O que é guarda unilateral
A guarda unilateral — também chamada de guarda exclusiva — é o modelo em que um dos pais fica com a responsabilidade total sobre a criação e as decisões cotidianas dos filhos. A criança reside com esse genitor e ele tem autoridade para tomar as decisões do dia a dia sem precisar da concordância do outro.
O Código Civil brasileiro prevê a guarda unilateral no artigo 1.584 e estabelece que ela só deve ser aplicada quando não for possível a guarda compartilhada ou quando o melhor interesse da criança assim exigir.

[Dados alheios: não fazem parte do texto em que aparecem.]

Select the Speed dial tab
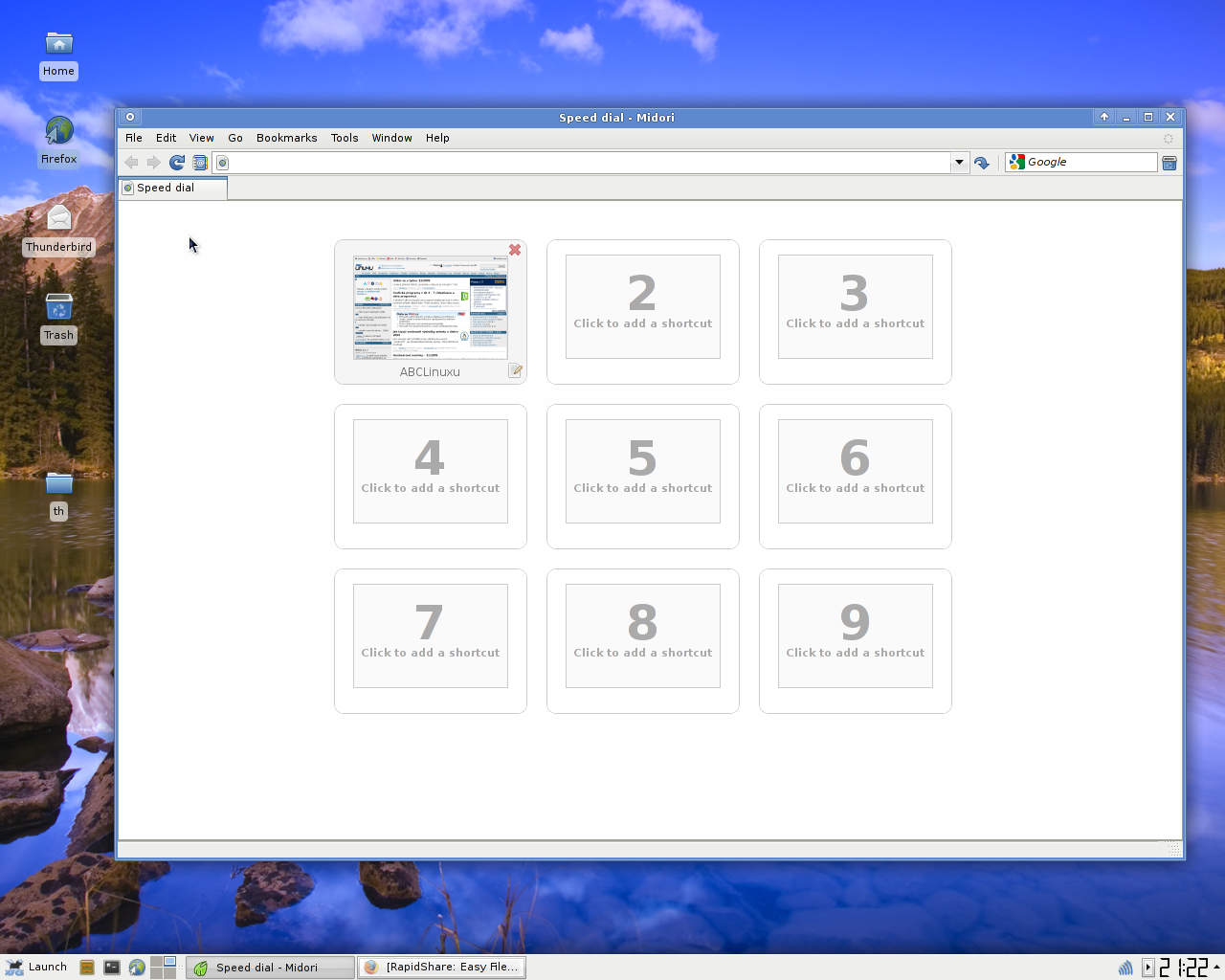This screenshot has height=980, width=1225. (172, 189)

Quando a guarda unilateral é aplicada
A guarda unilateral não é a regra — é a exceção. Os principais casos em que ela é determinada são:
Abandono por um dos genitores: quando um dos pais está ausente, sem contato com a criança ou demonstra desinteresse em participar da criação do filho.
Violência doméstica ou abuso: quando há risco comprovado ao bem-estar da criança ou do genitor vítima de violência. Nesses casos, a guarda unilateral protege a família e pode ser acompanhada de medida protetiva.
Uso de drogas ou alcoolismo grave: quando um dos pais apresenta dependência química que compromete sua capacidade de cuidar dos filhos.
Transtornos mentais graves: quando um dos genitores tem condição psiquiátrica que o impede de exercer a parentalidade com segurança.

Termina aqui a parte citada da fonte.